Une troisième vague se fracassa contre la falaise rocheuse où était situé un vieux bâtiment semblant abandonné. Malgré son vieil âge, il tenait bon. Les algues et les étoiles de mer lui montaient lentement dessus au fil des années et lui tenaient compagnie dans leurs derniers moments de vie. La bâtisse était faite sur le long, toute en pierre et les fenêtres n'étaient que des vulgaires barreaux. Pas de vitre.

Une prison ne l'est pas si elle est luxueuse.

Ceux qui doivent y séjourner ne méritent pas cette splendeur.

Sur une île isolée du continent, personne ne peut y échapper vivant. Cette prison a son petit secret bien à elle...

Sur l'unique quai, à peine sortis d'un vieux bateau à moteur, deux gardes venaient de débuter leur tournée sur la petite île. Le plus grand tenait un sac de plastique qui contenait une caméra et l'autre avait ses papiers de vérifications concernant les prisonniers. Ils devaient s'assurer que tout allait bien, mais la caméra ne leur servait à rien, elle n'était pas à eux.

L'escalier de pierres franchis, ils se retournèrent pour regarder la vue qu'ils avaient sur le continent. Impossible d'atteindre la terre ferme en nageant à partir d'ici. De toute façon, il fallait tout d'abord se jeter en bas de la falaise. Si les os brisés n'arrêtent pas la personne, les puissantes vagues allaient s'occuper du reste.

-Au fait, pourquoi cette caméra ?

Le détenteur de l'objet regarda son collègue puis baissa les yeux sur l'appareil.

-C'est une pièce à conviction qui n'a finalement pas servie à grand chose... Je dois la ramener à son propriétaire.

Le plus petit fronça les sourcils.

-Normalement, les prisonniers n'ont le droit à rien, non ?

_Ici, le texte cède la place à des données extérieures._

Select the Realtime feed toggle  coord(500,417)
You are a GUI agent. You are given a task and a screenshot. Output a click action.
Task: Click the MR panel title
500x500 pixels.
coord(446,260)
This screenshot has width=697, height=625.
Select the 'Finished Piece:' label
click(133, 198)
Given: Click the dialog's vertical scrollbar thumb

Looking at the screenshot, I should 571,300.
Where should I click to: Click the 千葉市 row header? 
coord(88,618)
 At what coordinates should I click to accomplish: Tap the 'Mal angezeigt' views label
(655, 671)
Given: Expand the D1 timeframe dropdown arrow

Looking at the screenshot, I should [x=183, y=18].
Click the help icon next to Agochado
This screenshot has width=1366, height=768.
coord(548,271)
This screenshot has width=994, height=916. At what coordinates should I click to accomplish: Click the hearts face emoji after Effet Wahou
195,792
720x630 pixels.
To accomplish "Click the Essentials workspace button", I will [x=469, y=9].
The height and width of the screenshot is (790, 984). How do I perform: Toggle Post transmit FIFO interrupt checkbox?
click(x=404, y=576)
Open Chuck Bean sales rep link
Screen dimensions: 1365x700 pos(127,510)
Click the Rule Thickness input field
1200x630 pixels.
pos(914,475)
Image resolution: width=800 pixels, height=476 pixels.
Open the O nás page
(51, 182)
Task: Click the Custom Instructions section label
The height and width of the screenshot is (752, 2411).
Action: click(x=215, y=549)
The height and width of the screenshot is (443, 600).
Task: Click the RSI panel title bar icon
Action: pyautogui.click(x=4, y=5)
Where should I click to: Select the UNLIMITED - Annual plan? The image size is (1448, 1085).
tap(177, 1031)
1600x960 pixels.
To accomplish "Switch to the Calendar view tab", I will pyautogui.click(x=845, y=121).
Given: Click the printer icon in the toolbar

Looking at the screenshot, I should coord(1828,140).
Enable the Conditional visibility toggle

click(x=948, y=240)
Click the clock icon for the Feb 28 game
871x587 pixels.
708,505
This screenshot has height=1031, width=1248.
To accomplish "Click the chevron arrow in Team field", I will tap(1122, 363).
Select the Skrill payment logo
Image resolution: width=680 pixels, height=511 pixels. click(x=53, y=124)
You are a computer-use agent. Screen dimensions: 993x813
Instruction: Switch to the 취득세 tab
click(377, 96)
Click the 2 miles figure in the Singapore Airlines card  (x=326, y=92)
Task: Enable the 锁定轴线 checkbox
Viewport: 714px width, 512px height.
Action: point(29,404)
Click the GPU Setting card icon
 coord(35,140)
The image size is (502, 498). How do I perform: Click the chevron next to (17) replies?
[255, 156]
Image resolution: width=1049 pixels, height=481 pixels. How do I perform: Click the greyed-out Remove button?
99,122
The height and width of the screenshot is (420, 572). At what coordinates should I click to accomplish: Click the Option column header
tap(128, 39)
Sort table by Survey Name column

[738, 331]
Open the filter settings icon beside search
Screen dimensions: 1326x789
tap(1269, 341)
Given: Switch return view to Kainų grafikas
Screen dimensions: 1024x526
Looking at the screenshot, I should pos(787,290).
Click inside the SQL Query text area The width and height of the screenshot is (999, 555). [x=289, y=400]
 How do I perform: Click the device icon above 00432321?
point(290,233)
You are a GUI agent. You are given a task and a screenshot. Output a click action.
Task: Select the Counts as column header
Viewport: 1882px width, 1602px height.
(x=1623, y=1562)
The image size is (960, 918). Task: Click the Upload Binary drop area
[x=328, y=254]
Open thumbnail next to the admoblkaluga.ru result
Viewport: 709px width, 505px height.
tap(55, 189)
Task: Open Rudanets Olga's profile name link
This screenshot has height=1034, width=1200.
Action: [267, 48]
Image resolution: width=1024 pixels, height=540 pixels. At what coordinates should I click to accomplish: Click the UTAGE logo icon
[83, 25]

Son ami haussa les épaules puis tous les deux entrèrent à l'intérieur de la prison dans un silence profond. Une odeur d'algue envahit leurs narines et les firent légèrement grimacer. Ils n'eurent pas trop le choix de s'y habituer et les deux hommes allèrent vérifier l'état des cellules ainsi que ceux qui y étaient enfermés. Tous avaient été nourris et aucun n'était malade. Physiquement, les prisonniers se portaient bien, mais certains étaient devenus fous à cause de cet endroit lugubre.

-Tomas !

Le plus grand des gardes leva la tête à l'entente de son prénom et rejoignit son collègue qui l'avait appelé. Ce dernier lui pointa une personne recroquevillée dans le fond de sa cellule, un vieil homme fou.

-Qu'est-ce qu'il y a, Yan ?

-Il a un collier, il faut lui retirer. Ils ne veulent pas que les prisonniers soient en possession d'un objet quelconque qui puisse menacer leur vie.

Tomas soupira et sortit ses clés de cellules. Il la mit dans la serrure et tourna.

-Assure-toi qu'il ne cherche pas à sortir, lui ordonna-t-il.

Son collègue Yan hocha la tête et entra ensuite dans la cellule. Il s'approcha du prisonnier et se baissa à sa hauteur.

-Monsieur...

Le soi-disant fou leva lentement la tête vers lui, le collier bien serré dans sa main. Il fit non de la tête et recula dans le coin de sa cellule.

-Jamais... Jamais vous l'aurez ! Il est à moi ! À moi et seulement moi ! Je ne vais pas m'étrangler avec, c'est mon ticket de sortie ! Je vais sortir vivant de cette saleté de prison maudite ! Je sais ce qui arrive aux prisonniers ici ! Je ne suis pas fou ! Je sais tout !

Suite à ses mots, il se mit à rire. Un rire de fou mélangé à de la panique.

Yan soupira et se redressa. Il tourna la tête vers Tomas et laissa échapper un faible murmure.

-Il est au courant... ?

Son collègue haussa les épaules et entra lui aussi dans la cellule.

-Il n'est pas supposé, et puis je ne sais pas qui aurait bien pu lui raconter cela. Il faut lui enlever tout de suite.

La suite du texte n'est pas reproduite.